Exercise aim: Rewrite the lines from the line with "You are a GUI" to the line with "(x=104, y=414)", replacing "screenshot" with "screen capture" and changing nothing else. Omit the pictures from your answer.

Supplied entries:
— Begin —
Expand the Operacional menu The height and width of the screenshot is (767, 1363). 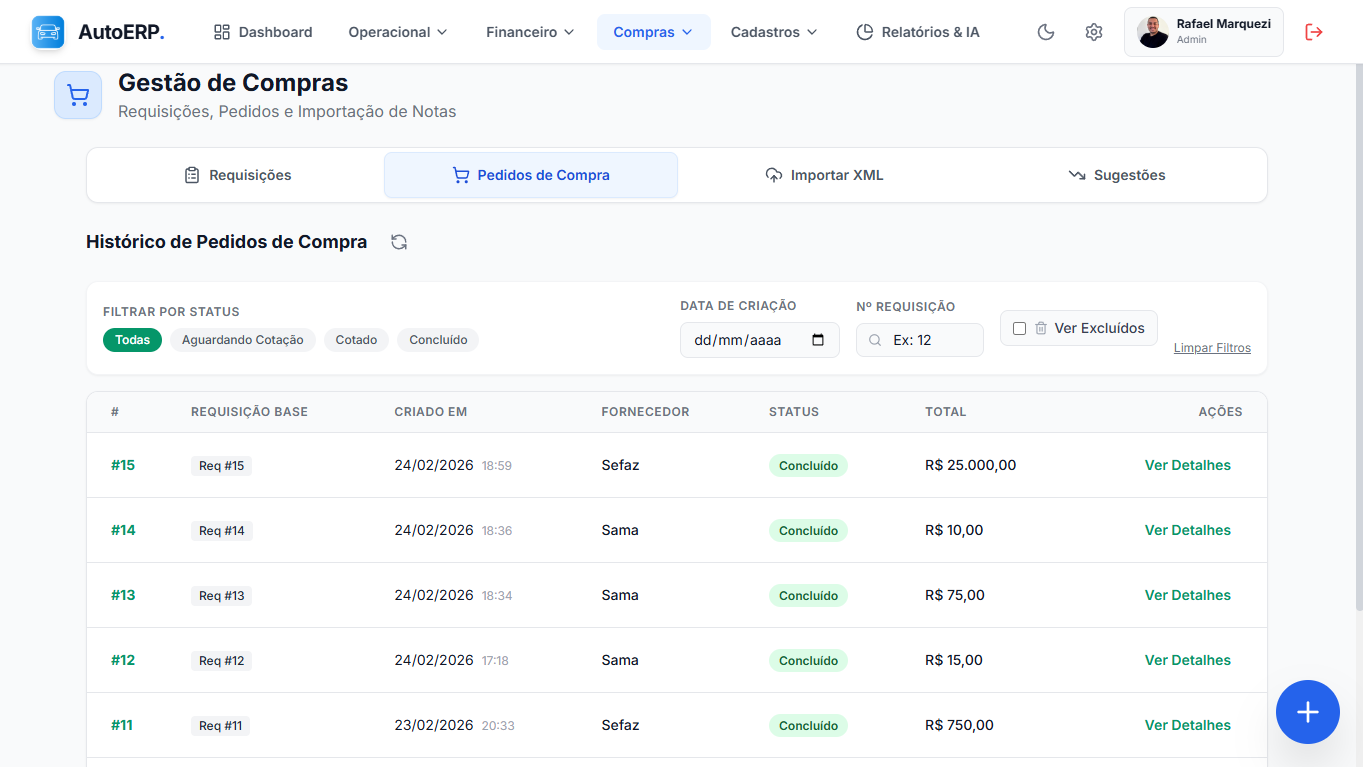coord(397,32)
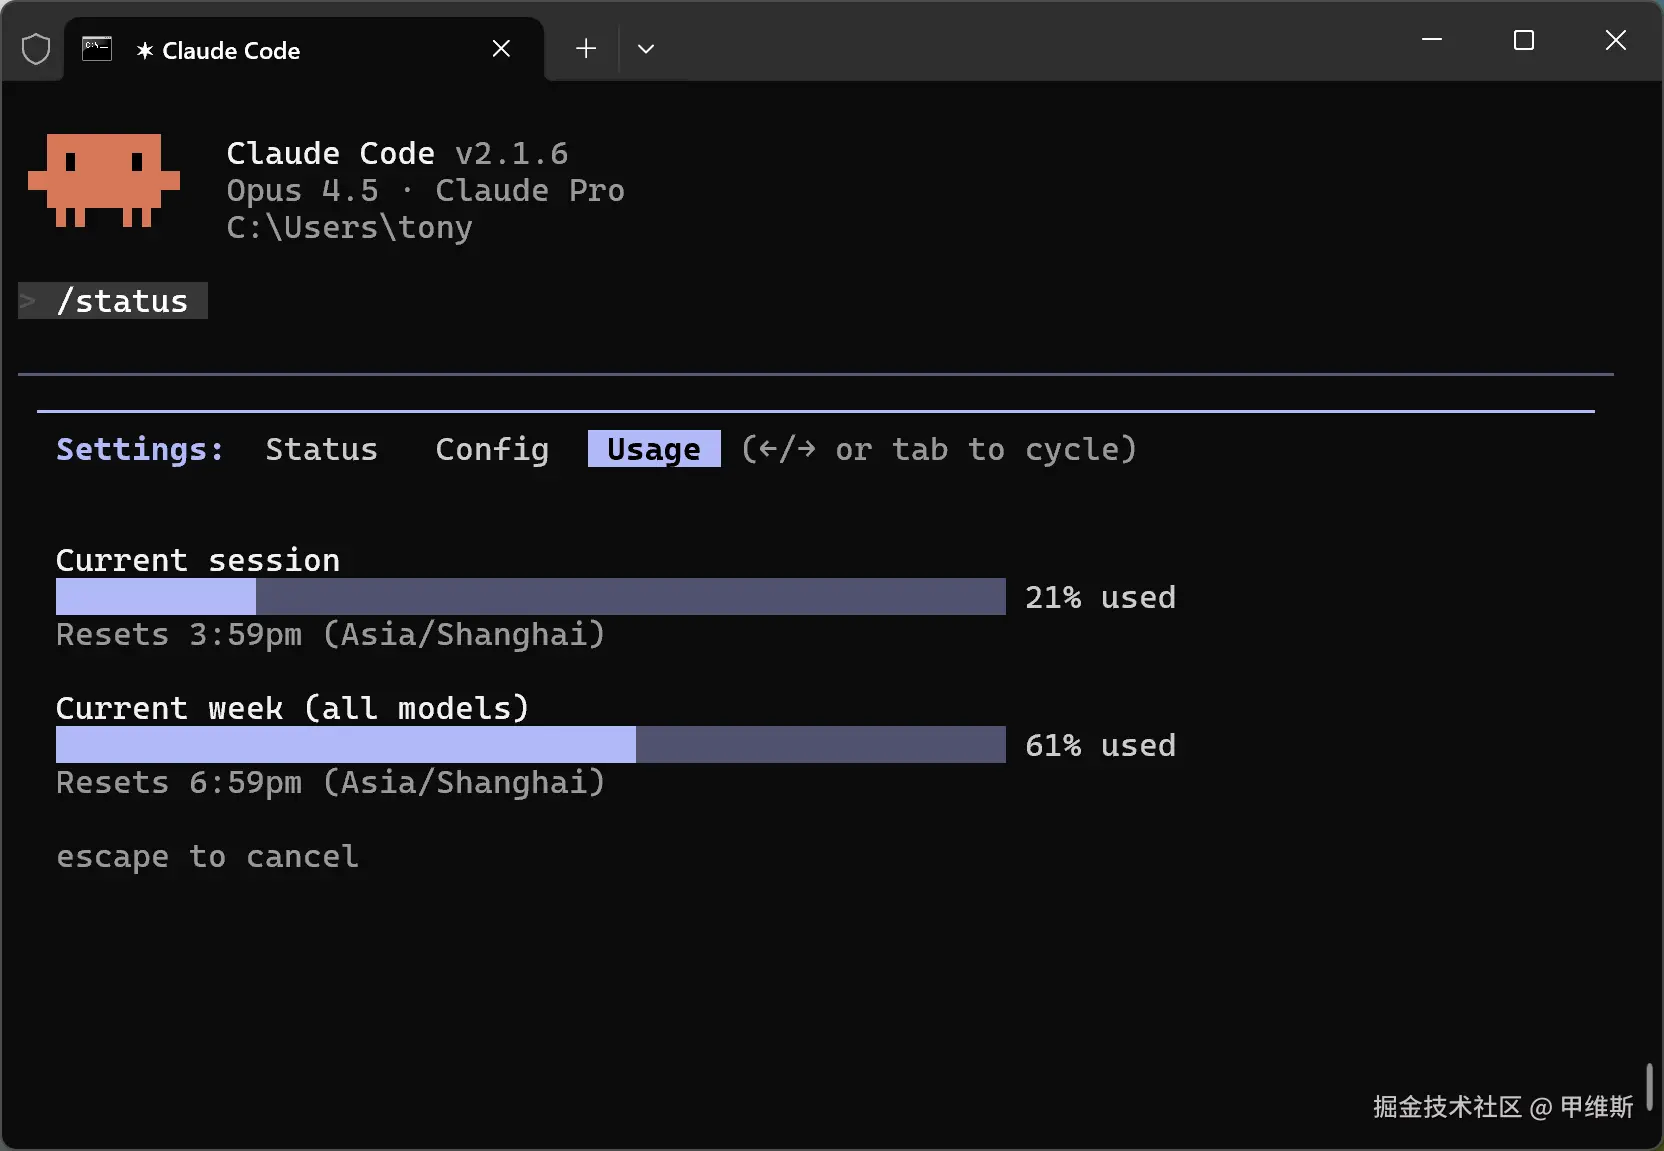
— End —
— Begin —
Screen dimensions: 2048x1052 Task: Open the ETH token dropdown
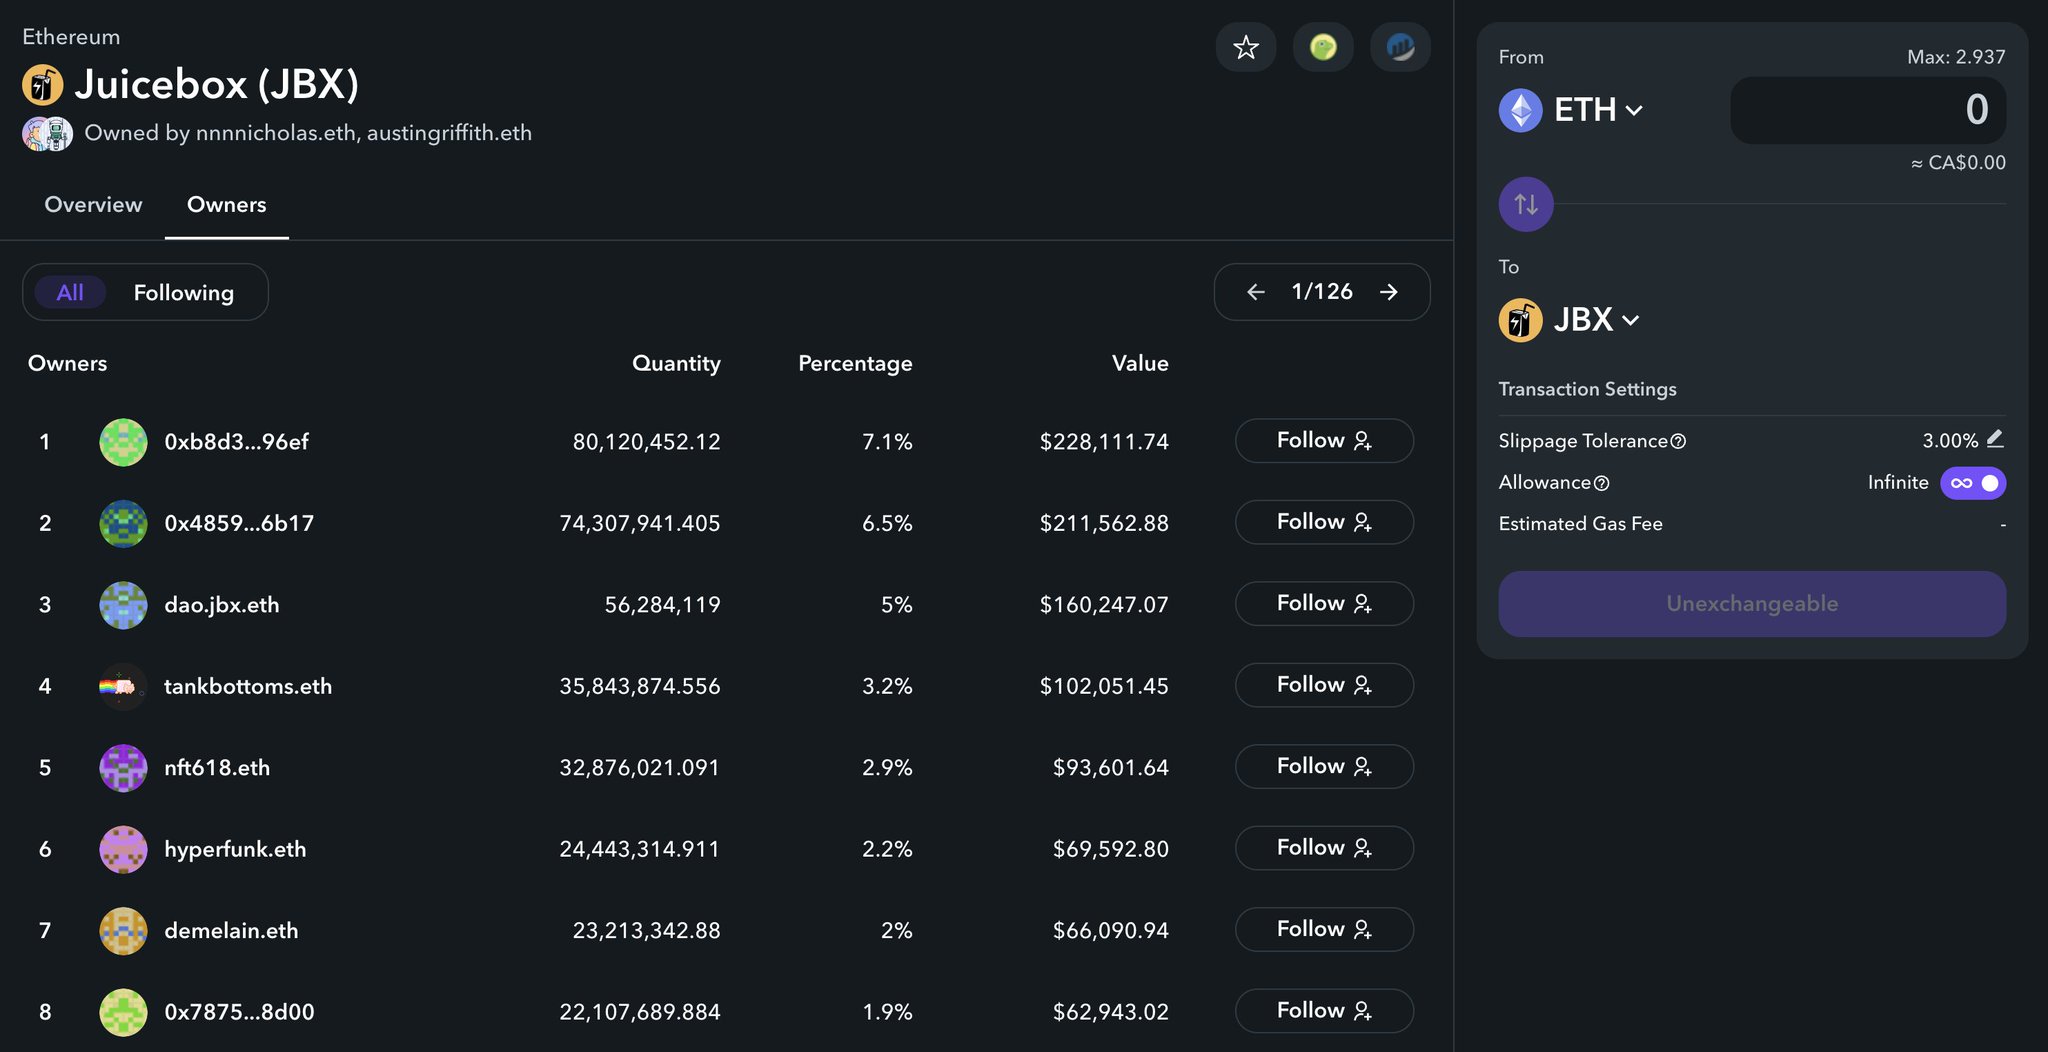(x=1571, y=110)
— End —
— Begin —
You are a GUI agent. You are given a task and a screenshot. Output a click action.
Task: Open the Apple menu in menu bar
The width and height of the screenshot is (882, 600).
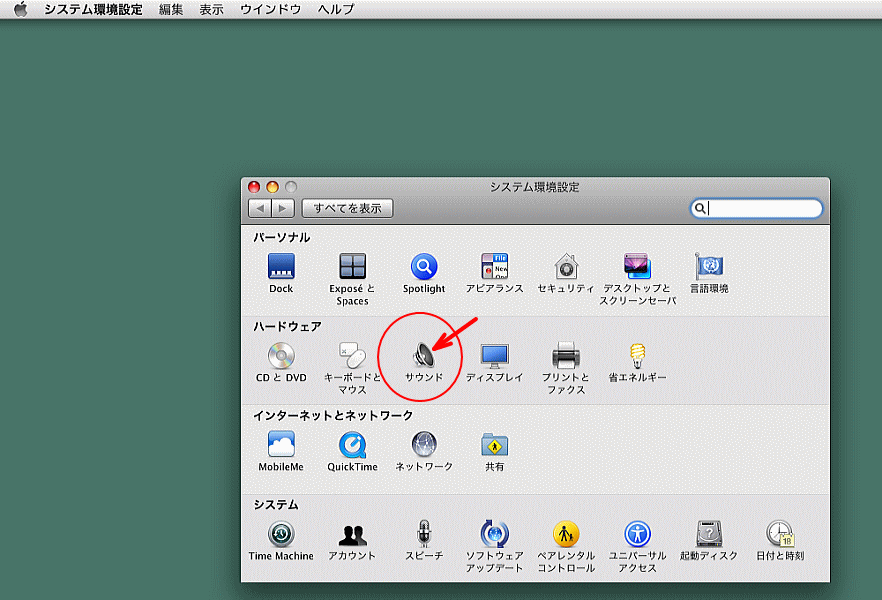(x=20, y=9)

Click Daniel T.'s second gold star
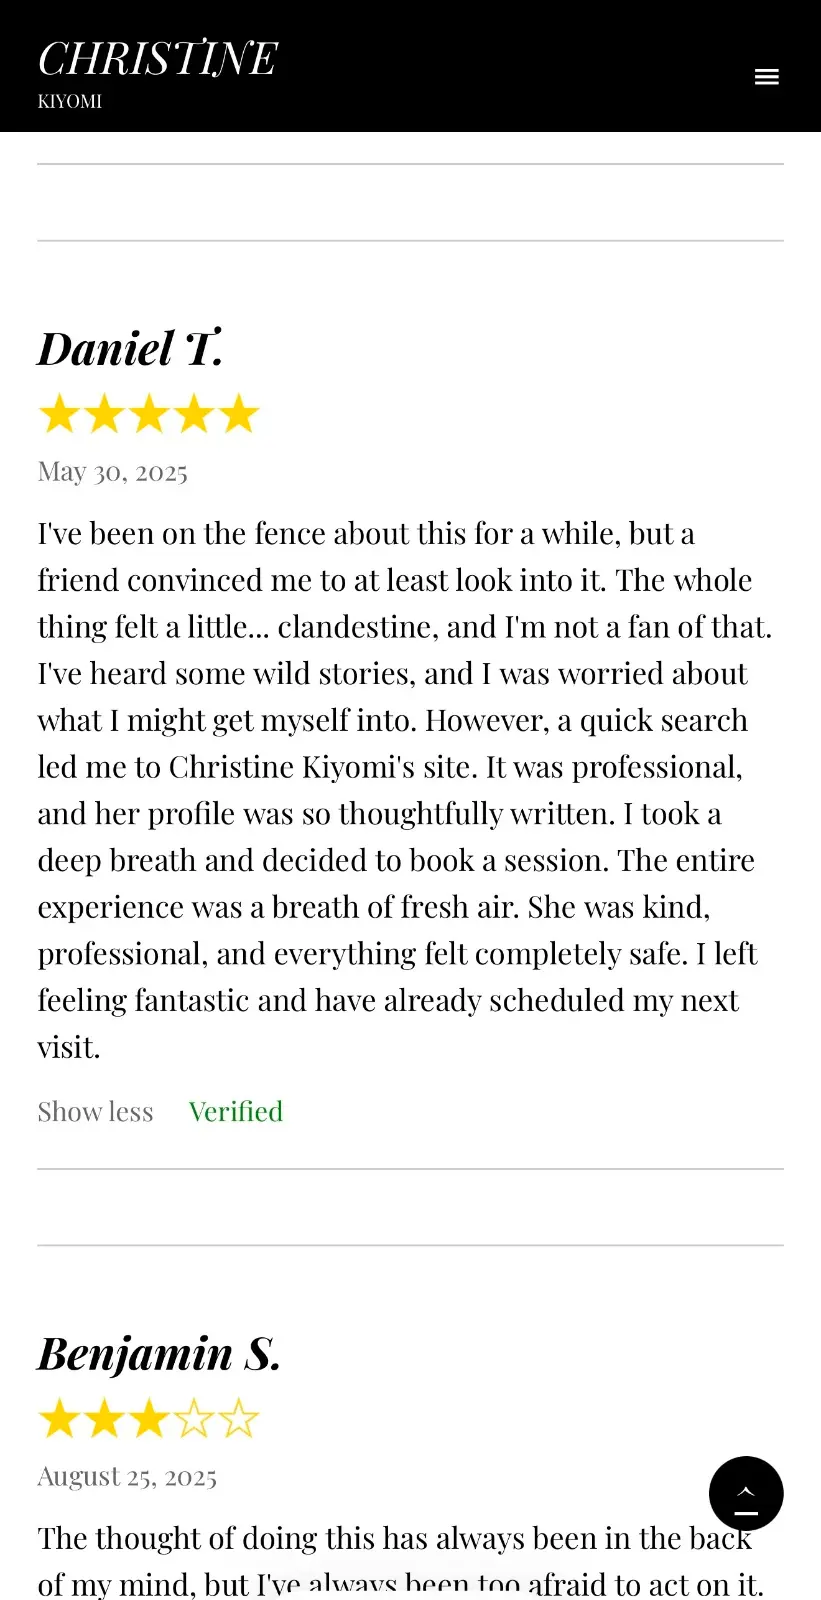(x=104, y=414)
— End —
Exercise result:
You are a GUI agent. You are given a task and a screen capture. Output a click action.
Task: Open the Apple menu in menu bar
The width and height of the screen capture is (882, 600).
(x=20, y=9)

Click Daniel T.'s second gold star
(x=104, y=414)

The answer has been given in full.